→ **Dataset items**
---
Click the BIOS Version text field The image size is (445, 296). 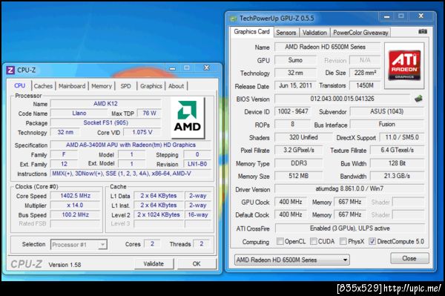pos(342,99)
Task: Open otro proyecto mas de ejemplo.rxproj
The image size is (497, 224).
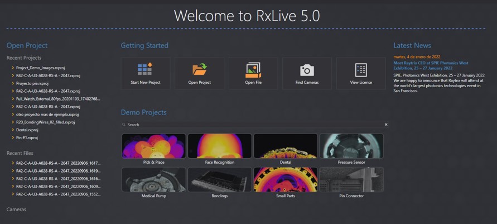Action: click(47, 114)
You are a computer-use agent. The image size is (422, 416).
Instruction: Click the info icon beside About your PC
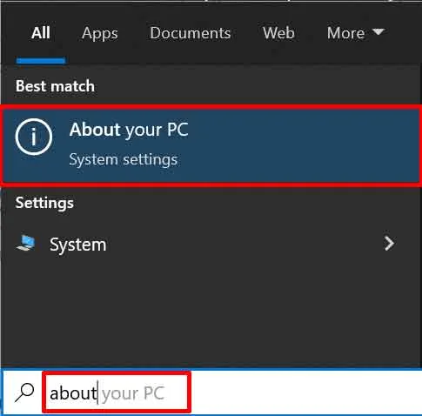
---
→ **Task**
Render the stretch of the data from the line containing "Task: Open otro" through the end as a Markdown table with the columns Row and Line, leaving out blank lines and pictures.

→ **Answer to this exercise**
| Row | Line |
|---|---|
| 1 | Task: Open otro proyecto mas de ejemplo.rxproj |
| 2 | The image size is (497, 224). |
| 3 | Action: click(47, 114) |
| 4 | You are a computer-use agent. The image size is (422, 416). |
| 5 | Instruction: Click the info icon beside About your PC |